III. | Special allowances |
CFMI agrees to provide to Airline the following special allowances. These allowances are subject to the conditions set forth in Attachment F hereto.
1) | **** (*****) allowance per each A318 Aircraft purchased by and delivered to Airline by *****. CFMI shall also provide to Airline an additional supplemental allowance of ***** (*****) per each A318 Aircraft delivered to Airline by *****; both allowances are subject to escalation to the date of delivery of the related shipset of CFM56-5B8/P engines to Airbus, pursuant to the escalation’ formula (with 2 indices) set forth in Attachment C hereto. |
2) | ***** (*****) allowance per each A319 Aircraft and per each of the ***** Additional A319 Aircraft purchased by and delivered to Airline by *****. This allowance is subject to escalation the date of delivery of the related shipset of CFM56-5B5/P engines to Airbus, pursuant to the escalation formula (with 4 indices) set forth in Attachment E hereto. |
CFMI shall also provide an additional supplemental credit of ***** (*****) per each of the ***** Additional A319 Aircraft purchased by and delivered to Airline by *****. This credit shall be applied by Airline towards the purchase price of a spare CFM56-5B5/P or CFM56- 5B8/P engine from CFMI.

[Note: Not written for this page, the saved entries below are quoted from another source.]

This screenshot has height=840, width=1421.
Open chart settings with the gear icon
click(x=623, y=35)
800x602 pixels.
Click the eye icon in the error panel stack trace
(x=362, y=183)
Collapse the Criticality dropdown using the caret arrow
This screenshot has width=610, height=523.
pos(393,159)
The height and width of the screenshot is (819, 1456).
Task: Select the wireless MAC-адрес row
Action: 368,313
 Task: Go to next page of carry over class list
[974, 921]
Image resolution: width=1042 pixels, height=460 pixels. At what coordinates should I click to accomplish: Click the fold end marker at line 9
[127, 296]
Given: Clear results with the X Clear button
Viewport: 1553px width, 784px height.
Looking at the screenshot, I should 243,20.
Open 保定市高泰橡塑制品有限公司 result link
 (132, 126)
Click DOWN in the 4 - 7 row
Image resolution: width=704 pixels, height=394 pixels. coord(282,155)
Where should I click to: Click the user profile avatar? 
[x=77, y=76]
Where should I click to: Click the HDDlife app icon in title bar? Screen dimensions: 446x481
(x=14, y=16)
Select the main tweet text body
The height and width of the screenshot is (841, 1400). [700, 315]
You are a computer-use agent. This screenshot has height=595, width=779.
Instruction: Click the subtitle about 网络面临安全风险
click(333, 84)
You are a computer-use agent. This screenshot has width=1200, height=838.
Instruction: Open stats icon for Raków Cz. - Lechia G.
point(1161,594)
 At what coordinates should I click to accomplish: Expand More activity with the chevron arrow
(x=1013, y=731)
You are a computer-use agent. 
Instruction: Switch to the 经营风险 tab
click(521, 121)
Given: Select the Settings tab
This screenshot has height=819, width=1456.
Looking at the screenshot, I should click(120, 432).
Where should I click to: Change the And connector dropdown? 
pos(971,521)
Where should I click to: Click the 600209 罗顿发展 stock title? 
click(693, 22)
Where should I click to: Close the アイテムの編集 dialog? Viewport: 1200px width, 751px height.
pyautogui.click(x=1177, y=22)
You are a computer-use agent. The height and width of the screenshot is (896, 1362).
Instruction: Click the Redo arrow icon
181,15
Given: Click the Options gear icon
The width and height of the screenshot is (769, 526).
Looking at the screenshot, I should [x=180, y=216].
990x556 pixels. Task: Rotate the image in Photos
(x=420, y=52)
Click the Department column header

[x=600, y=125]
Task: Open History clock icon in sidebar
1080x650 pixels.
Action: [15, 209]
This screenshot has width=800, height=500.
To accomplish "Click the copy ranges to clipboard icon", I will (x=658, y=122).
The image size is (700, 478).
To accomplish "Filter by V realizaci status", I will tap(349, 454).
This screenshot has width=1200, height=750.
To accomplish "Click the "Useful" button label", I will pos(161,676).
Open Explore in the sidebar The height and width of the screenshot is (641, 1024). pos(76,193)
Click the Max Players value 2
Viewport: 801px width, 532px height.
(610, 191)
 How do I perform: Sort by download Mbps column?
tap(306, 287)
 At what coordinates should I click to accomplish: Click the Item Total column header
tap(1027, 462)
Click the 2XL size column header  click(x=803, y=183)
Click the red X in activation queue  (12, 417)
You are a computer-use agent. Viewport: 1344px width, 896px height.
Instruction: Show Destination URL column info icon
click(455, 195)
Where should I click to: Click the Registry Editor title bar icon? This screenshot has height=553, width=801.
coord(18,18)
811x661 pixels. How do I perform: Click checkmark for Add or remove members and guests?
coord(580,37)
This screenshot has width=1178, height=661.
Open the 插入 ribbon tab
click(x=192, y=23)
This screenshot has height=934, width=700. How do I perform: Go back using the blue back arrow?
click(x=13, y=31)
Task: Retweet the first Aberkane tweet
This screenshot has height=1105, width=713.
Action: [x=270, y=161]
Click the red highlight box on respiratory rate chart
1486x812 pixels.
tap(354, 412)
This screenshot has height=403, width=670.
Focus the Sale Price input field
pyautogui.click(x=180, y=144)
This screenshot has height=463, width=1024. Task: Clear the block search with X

3) | The above allowances and credits shall be available within ***** following receipt of written notice from Airline that it has taken delivery of an aircraft from the A318 Aircraft, A319 Aircraft or the ***** Additional A319 Aircraft in accordance with the Airbus Purchase Agreement. |
4) | In lieu of the Special Guarantees set forth in this Letter Agreement No. 2, Airline may elect to have a Residual Value Guarantee apply in which GE and Snecma (CFMI’s parent companies), along with Airbus, would participate. This Residual Value Guarantee would be subject to the following: |
a) | GE and Snecma liability, in the aggregate, shall not exceed a total of *****. |
b) | Airline shall make this election for all ***** of the A318 Aircraft. |
c) | Airline shall provide notification to CFMI, in writing, of its election to participate in this Residual Value Guarantee (in lieu of the Special Guarantees) a minimum of ***** prior to delivery of the first A318 Aircraft to Airline. |
*****Confidential portions of the material have been omitted and filed separately with the Securities and Exchange Commission.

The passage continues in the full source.